Leaving out every picture, quote the data below exactly as it appears.

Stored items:
------------------------------------

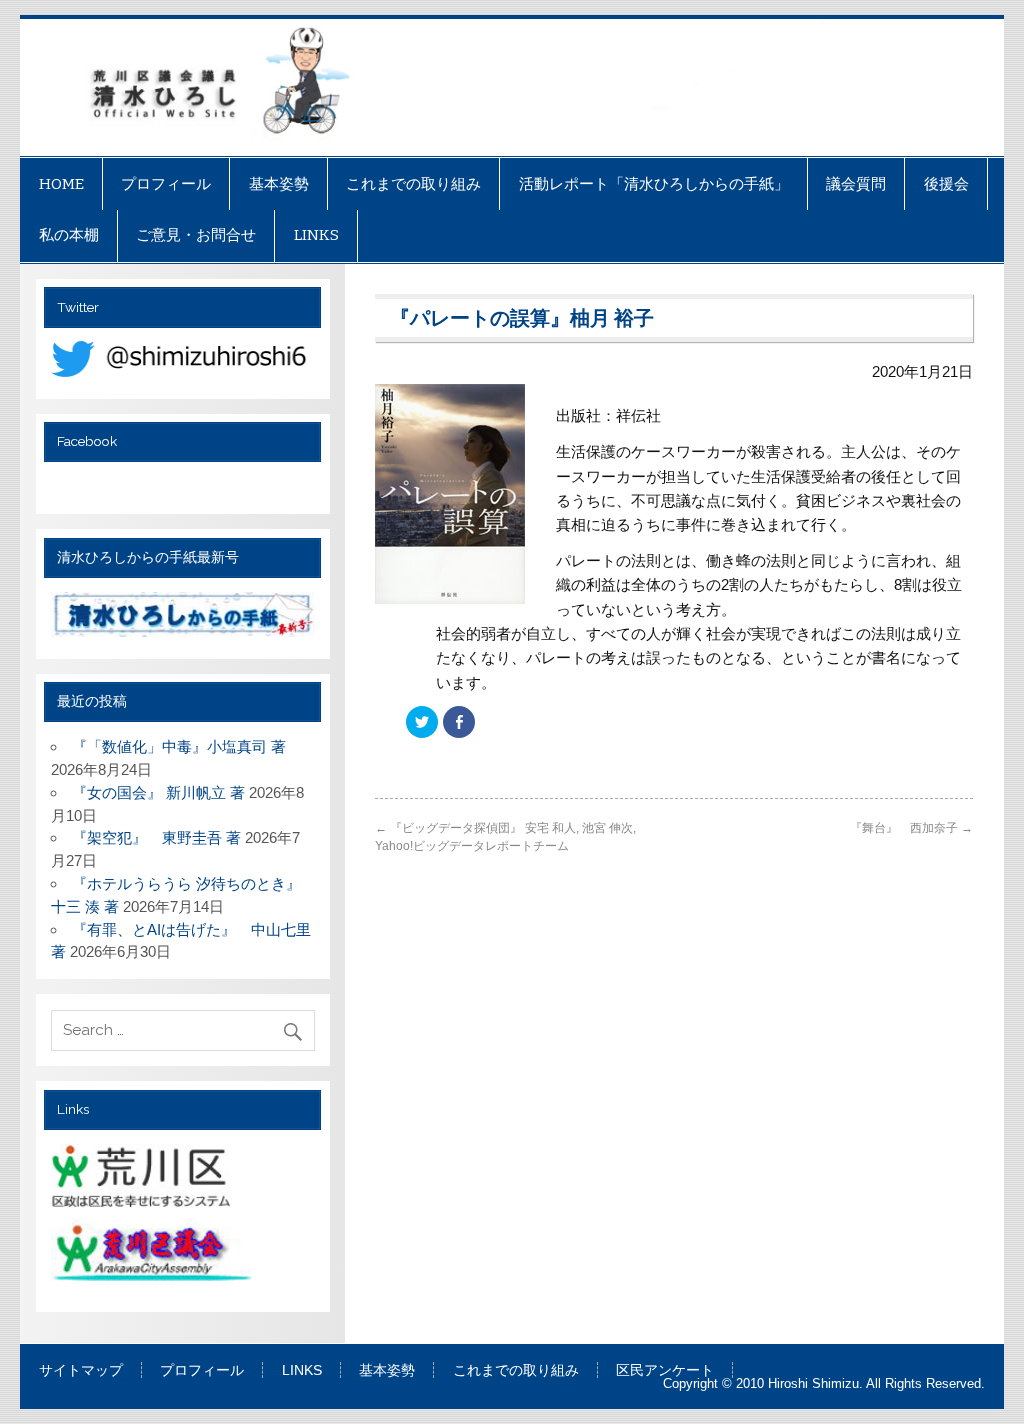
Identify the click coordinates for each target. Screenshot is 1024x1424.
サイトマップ (81, 1371)
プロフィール (166, 184)
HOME (61, 184)
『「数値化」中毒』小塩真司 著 (186, 746)
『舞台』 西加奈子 (911, 828)
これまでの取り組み (413, 184)
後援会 (946, 184)
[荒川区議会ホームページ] (153, 1256)
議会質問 (856, 184)
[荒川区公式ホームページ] (143, 1179)
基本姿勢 (279, 184)
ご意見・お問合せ (196, 235)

------------------------------------

YOUR RESPONSE:
Identify the click coordinates for each target. Screenshot is 1024x1424.
サイトマップ (81, 1371)
プロフィール (166, 184)
HOME (61, 184)
『「数値化」中毒』小塩真司 著 (186, 746)
『舞台』 西加奈子 (911, 828)
これまでの取り組み (413, 184)
後援会 (946, 184)
[荒川区議会ホームページ] (153, 1256)
議会質問 (856, 184)
[荒川区公式ホームページ] (143, 1179)
基本姿勢 (279, 184)
ご意見・お問合せ (196, 235)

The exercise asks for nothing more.